When all eight cutting positions become dull, turn the blade over and its unused segments will align with eight new cutting edges, giving you 16 cutting edges with which to work. I think this is clever. All you have to do is keep track of the slots you have used. The one thing you can’t do with it is vary the width of the seam overlap. It’s built in and roughly 1/16 inch.
I was disappointed when I first used the trimmer. The recommended single-edge industrial blade is not the sharpest tool in the shed. Most of the blades have a clear rust inhibitor that interferes with cutting. You can remove it with thinner.
The blades are mainly used for scraping, but with enough of them, you can get the cutting done. This leads to the modification that I am about to describe.
My small razor plane uses a double-edge razor. I had a few on hand and decided to try one in the trimmer. It didn’t fit perfectly, but the retaining bolt with the washer lined up.
The double-edge razor blade came out even with the end of the slotted tool. This meant I needed to extend the tool end approximately 3/32 inches so the slots could be seen beyond the blade’s edge.

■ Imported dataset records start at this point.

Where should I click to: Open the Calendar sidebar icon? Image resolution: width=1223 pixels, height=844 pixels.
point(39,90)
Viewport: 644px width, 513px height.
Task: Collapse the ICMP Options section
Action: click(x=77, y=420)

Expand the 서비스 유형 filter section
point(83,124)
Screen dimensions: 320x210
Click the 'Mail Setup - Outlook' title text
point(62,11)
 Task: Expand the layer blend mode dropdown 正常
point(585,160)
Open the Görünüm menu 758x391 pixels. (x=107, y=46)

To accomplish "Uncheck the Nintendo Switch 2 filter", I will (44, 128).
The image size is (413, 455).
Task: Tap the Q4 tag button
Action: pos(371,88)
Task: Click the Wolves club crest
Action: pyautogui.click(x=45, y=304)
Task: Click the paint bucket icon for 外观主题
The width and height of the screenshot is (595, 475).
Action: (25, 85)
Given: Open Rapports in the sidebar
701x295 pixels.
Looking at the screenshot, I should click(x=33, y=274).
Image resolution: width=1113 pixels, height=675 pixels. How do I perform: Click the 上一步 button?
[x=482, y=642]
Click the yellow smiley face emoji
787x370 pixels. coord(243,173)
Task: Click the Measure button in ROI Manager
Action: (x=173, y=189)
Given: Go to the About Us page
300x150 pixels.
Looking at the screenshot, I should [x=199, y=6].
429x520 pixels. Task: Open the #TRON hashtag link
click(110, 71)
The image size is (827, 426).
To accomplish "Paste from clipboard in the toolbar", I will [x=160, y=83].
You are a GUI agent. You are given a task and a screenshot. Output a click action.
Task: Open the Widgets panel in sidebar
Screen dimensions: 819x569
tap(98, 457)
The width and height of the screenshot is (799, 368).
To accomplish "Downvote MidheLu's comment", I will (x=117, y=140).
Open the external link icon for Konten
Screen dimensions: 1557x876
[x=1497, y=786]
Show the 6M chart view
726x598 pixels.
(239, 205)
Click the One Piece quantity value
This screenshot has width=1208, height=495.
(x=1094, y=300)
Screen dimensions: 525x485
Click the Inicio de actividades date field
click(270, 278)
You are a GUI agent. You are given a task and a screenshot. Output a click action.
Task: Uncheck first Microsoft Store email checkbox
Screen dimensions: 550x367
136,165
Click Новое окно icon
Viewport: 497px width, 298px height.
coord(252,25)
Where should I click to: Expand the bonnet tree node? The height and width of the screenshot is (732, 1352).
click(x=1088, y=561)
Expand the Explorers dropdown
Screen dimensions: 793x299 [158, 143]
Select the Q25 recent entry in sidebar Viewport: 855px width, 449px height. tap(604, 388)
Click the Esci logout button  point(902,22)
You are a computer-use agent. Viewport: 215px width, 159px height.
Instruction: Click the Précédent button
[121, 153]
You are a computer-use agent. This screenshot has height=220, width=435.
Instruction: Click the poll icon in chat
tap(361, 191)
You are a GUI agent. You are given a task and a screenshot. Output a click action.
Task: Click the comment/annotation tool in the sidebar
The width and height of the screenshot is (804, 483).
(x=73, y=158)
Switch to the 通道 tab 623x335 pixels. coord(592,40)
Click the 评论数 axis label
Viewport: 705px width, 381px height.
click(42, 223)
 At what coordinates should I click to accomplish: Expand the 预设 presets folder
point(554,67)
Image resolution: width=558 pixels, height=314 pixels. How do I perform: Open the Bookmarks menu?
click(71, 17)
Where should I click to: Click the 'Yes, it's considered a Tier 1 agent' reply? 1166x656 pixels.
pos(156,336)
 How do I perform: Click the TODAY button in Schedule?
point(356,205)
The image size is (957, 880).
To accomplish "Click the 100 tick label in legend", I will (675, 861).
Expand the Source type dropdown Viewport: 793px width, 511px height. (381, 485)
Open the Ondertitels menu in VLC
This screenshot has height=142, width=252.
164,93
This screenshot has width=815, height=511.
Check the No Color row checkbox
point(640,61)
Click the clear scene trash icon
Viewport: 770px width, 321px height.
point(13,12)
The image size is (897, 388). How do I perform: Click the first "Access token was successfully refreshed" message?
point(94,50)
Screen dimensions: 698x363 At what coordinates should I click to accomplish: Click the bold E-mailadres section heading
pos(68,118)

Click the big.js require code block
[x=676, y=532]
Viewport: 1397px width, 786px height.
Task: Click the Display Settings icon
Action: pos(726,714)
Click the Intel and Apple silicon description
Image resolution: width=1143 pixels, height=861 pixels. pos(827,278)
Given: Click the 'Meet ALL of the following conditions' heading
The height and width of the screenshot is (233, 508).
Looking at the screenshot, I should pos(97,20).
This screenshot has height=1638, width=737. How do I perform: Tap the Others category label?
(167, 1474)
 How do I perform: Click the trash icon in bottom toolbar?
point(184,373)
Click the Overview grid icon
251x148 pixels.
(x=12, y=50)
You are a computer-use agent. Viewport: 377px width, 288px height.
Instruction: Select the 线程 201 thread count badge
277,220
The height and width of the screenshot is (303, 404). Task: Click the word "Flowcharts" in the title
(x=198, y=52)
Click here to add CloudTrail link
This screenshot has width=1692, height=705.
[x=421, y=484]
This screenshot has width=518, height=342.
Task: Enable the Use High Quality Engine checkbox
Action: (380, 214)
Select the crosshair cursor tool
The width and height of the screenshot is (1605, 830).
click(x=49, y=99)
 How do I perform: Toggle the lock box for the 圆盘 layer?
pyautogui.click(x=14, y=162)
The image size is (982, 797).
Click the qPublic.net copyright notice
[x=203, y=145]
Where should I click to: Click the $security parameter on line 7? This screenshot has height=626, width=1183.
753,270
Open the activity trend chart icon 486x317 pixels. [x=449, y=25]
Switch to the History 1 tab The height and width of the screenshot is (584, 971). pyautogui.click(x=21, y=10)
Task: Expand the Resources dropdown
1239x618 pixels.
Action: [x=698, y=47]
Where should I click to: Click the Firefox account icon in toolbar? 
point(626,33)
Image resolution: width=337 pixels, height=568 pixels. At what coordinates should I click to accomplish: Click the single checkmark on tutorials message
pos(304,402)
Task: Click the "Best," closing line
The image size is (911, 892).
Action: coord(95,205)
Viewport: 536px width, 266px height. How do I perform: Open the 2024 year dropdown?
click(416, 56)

To do this, I epoxied an oversized piece of 1/32-inch plywood to the end of the trimmer. After it cured, I sanded the sides flush with the trimmer and left 3/32 inch protruding from the end of the trimmer. The slots were extended through the plywood with a Dremel cut-off wheel, which perfectly fit.
After completing the modification, I installed a new double-edge razor and put the trimmer to work. Wow, what a difference! Instead of having 16 slots with which to work, you have 32. The blade’s sharpness is outstanding and will not quickly dull.
I am happy with my modified trimmer tool, and you will be too. When you try it you will find it a friend for life.[dingbat]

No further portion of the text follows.